Time to work and I'm using my photos to create images in fabric.
Realistically its not a whim... I've been designing these projects on the road and this project, "Darn Pigeons" I will share the techniques as I create the quilt.
I began with the image below.
I printed it out to the size I wanted.... in fact I had to wait until I replenished the ink on the printer... darn it...
Once printed, I traced the bird images onto the piece of Indonesian shot cotton. I used a fine .5 pigment ink pen to outline the image and then a Tsukineko fabric pen to fill in. I was careful to add the fine detail in the birds.
I used this image... its actually a cropped photo of a pigeon taken in Venice.... (I love pigeons)
He has a great profile and a lot of detail in his feathers but when created in fabric it won't look very much like this, it was the stance and shape I was attracted to when taking the photo.
I Changed the image into a pencil drawing using an app on my iPad. It gives me a clear defined outline. I printed the image to a calculated size on Velum which makes it easier for creating appliqué, I just have to reverse to without having to use a light box.
The background piece is Indonesian shot cotton, giving an overall silky effect. I wanted to reflect the iridescence of the feathers on the neck. Maybe thats a bit fufu.. but that's my reasoning.
So how will I finish it... ? stay tuned I will add a photo and explanation at each stage.
After 3 months of working, traveling, learning, creating, experiencing, laughing and very occasionally crying, I get to go home for 5 weeks and be a mum, a wife, an artist and play with the most important people in my world, the Grandies.
Its been an amazing journey. It was great that husband Keith could travel with me for the last 8 weeks. I've been home 3 days and now I have to book the next trip which begins in 5 weeks.
Thanks for sharing the journey with me.
I often fall into a theme when I'm photographing... to day it was the images of the buddha, especially the hands and the lotus offerings.
The images above were taken at a meditation Wat in Chiang Mai.
Images from the temple, Wat Pho in Chiang Mai
I've been asked if I will sell some of the Textile pieces I've bought. I'm considering buying pieces for sale on my web page for those who are unable to come here. Sometime next year.
It was my last visit to the Hmong textile 'sheds' today. This is my 3rd visit on this trip and over the past few days I had time to plan how I was going to use them. So purchased with intention today and because I wanted "old' I paid a premium price.

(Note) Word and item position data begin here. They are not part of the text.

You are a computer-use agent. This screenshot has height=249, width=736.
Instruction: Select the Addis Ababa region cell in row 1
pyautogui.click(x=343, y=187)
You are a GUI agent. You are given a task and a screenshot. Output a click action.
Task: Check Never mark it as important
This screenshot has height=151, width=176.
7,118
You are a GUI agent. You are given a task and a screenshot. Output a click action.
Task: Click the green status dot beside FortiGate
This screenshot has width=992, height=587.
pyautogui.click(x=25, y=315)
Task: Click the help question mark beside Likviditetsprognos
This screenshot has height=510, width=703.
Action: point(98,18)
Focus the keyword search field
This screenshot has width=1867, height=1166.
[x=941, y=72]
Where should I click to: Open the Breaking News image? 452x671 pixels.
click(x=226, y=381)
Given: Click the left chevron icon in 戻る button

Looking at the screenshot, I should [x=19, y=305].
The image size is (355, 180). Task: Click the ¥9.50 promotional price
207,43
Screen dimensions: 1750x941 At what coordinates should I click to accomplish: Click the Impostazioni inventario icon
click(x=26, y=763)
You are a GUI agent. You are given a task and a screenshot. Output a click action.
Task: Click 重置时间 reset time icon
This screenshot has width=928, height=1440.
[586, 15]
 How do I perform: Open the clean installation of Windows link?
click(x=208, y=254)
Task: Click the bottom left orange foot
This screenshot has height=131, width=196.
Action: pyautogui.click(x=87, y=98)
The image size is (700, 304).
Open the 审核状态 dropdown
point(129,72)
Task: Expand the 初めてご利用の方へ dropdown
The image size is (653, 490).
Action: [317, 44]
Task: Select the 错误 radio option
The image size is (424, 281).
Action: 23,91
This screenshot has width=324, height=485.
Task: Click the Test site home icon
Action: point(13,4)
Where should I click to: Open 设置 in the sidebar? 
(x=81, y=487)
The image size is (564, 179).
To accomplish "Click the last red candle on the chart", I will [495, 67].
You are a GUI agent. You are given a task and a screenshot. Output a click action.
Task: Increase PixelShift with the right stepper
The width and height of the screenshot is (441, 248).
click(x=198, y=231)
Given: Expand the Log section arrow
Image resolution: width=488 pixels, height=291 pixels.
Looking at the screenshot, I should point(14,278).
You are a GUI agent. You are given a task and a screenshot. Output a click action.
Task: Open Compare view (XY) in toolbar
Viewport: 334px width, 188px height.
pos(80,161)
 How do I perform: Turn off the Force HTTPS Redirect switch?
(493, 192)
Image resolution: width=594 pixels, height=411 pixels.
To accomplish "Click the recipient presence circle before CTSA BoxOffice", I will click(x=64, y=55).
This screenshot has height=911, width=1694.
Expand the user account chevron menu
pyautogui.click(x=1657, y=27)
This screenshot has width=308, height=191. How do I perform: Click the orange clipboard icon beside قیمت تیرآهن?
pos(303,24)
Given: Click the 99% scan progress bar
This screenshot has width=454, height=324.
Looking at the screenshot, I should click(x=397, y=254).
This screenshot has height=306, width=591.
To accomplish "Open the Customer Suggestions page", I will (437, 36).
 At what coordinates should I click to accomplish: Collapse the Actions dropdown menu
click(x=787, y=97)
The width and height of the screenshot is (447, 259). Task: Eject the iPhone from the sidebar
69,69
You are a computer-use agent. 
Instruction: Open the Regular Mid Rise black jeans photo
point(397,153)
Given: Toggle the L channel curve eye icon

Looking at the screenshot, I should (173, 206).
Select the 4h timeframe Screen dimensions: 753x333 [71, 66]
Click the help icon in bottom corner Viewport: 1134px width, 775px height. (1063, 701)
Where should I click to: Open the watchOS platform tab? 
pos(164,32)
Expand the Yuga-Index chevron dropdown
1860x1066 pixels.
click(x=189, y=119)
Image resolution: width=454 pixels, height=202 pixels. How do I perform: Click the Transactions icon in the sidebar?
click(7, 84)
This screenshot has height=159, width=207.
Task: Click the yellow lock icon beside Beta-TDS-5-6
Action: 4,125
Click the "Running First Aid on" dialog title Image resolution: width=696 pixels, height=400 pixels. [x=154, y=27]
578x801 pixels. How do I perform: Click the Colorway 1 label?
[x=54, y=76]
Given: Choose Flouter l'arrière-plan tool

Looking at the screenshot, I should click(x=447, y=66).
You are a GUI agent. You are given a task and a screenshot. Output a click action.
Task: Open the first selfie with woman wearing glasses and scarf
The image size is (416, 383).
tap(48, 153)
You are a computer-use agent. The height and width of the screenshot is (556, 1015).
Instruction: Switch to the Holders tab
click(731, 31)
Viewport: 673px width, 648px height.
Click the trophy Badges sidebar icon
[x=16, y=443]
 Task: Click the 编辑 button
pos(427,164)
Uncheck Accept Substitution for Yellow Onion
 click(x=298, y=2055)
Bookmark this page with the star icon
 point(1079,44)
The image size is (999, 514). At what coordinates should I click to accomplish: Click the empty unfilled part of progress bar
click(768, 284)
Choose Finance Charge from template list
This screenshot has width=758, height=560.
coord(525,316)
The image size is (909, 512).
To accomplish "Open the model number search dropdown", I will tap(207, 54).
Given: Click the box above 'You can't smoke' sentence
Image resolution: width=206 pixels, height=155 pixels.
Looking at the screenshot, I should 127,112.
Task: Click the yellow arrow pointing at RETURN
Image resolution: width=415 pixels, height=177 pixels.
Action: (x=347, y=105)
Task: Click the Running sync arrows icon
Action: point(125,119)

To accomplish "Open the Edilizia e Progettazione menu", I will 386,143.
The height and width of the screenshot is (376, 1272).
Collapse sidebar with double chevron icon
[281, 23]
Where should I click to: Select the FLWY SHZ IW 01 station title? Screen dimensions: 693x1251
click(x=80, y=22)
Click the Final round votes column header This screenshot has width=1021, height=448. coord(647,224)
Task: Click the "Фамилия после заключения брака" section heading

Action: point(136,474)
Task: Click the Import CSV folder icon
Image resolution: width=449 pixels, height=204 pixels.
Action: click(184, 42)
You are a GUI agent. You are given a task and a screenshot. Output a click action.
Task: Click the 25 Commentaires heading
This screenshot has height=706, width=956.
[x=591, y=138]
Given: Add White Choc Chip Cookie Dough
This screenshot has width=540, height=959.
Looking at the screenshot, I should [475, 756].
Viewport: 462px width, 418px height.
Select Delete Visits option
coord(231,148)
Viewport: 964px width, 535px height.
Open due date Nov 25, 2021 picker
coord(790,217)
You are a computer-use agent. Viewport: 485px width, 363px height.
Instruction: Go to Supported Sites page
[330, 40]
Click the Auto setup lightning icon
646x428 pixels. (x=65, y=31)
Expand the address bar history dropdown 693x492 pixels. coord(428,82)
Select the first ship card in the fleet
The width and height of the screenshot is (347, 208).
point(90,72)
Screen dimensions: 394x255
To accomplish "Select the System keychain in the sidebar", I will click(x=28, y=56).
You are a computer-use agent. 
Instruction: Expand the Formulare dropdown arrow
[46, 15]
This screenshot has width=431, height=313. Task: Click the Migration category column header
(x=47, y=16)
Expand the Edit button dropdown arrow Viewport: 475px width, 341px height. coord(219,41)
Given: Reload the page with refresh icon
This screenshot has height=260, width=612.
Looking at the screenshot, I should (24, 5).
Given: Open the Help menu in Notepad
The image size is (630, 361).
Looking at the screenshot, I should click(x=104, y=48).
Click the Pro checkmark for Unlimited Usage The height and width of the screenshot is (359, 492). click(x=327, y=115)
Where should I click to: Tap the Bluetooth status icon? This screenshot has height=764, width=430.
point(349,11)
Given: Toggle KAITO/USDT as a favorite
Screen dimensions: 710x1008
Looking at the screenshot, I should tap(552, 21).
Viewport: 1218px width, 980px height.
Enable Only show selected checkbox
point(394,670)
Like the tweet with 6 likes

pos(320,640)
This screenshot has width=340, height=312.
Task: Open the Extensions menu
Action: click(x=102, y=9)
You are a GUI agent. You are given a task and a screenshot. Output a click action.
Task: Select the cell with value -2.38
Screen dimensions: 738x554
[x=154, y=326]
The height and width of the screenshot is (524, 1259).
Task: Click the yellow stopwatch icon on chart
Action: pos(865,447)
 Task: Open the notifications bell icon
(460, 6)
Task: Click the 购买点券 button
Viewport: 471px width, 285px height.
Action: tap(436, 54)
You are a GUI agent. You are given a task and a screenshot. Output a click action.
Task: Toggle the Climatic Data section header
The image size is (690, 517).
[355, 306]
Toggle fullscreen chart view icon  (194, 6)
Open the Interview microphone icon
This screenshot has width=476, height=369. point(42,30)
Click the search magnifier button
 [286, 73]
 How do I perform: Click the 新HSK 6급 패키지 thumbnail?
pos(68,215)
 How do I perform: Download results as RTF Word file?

These are two of the skirts I bought and I had to undo them and lay them flat to pack them in the cases. There are 7 yards in each piece. The one on the right had been stitched into pleats thats how they are stored... but once washed it will be manageable.
This is part of one of the skirts. The tiny blocks in the centre of the red appliquéd strips on the skirt are about 1/4" square.
This is a close up. I think they have actually made a small yellow square and appliquéd a diamond in the centre. If I use this as a border for a quilt I would stitch in the ditch right next to the red appliqué and then stitch every line of the blue, can you imagine how gorgeous it would look.
Imagine, doing 7 yards of this appliqué? This skirt is worn and patched and I love it in that state.
This is part of the cross stitch border. This skirt is so heavy, I'll weigh it when I get home... its amazing. I can't date it yet, but I do have books at home that will help me date them.
This is another piece of indigo dyed hemp... the pattern is more defined than the first piece I purchased.